Palestine Center Brief No. 207 (1 September 2010)
By
Yousef Munayyer
In
the late 1980s, Robert Putnam’s argument about
multi-level games in international bargaining
kicked off a rich debate over domestic
constraints. The thesis, in essence, is that
interlocutors in bargaining may chose to lend
extra power to political opponents to argue
that domestic constraints tie their hands and
prevent them from making concessions beyond a
certain, often minimal, limit.
This is
not unlike what Binyamin Netanyahu did when he
was elected Israeli prime minister in 2009,
shortly after the inauguration of President
Barack Obama. As President Bush left office, it
was clear that the field day Israel enjoyed as
it violently repressed the second Palestinian
uprising and increased settlements at a pace
unrivaled since the Menachem Begin era was
over. Obama was largely suspected to be much
more critical of Israels expansionist policies.
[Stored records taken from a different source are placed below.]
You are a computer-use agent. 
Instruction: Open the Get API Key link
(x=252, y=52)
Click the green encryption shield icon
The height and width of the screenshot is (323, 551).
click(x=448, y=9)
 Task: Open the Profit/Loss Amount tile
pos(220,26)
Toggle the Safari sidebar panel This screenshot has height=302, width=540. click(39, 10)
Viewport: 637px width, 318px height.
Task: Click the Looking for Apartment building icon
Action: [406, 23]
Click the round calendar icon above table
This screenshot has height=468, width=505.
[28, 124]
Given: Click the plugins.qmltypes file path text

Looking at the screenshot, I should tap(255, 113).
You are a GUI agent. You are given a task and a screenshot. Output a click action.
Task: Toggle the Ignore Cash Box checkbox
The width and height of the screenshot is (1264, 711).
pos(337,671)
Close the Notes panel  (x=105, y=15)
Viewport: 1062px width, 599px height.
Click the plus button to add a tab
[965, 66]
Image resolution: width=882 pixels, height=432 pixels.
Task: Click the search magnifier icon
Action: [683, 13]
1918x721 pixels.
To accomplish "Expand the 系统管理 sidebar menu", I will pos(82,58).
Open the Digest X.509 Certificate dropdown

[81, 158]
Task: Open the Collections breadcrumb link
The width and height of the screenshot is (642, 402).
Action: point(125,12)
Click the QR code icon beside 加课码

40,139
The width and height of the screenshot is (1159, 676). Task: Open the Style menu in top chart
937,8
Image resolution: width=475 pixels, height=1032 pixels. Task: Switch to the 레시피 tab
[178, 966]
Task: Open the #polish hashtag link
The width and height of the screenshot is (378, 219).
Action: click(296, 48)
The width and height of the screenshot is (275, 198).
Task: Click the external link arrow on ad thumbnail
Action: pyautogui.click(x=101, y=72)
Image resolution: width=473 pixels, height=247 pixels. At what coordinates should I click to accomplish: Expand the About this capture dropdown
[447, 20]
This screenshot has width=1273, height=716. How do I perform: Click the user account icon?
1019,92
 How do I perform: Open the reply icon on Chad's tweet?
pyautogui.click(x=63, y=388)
So when elections came to pass in Israel and
the leading Kadima party failed to put together
a government, Netanyahu joined his Likud party
in a coalition that staunchly favored
expansionism and retaining the West Bank and
Gaza. Netanyahu would argue that even
temporarily halting the illegal construction of
settlements would jeopardize his coalition, and
that political suicide is an unreasonable
request, even from the United States. Questions
about core issues like Jerusalem could not even
be muttered.
But if Netanyahu can claim
his hands are tied by demanding appreciation
for his domestic political position, how has
Mahmoud Abbas played his cards? Of course, the
inclusion of the main opposition party, Hamas,
into the Palestinian Authority (PA) was a
costly proposition for Abbas. The reaction of
the Western world (which provides the majority
of the PA budget) and Israel (which collects
tax dollars on the PAs behalf) after Hamas
electoral victory in 2006, sent a clear message
to Abbas: failure to play by the rules
established by the West and Israel would mean
life under siege. Abbas had only to look back
at his predecessor, Arafat, who was besieged in
his compound in Ramallah, or Hamas today, who
are besieged in the Gaza Strip, if he chose
anything other than the path of least
resistance.
So the appearance of tied
hands, which was never an option for Abbas,
gave way to the clenched fists of repression.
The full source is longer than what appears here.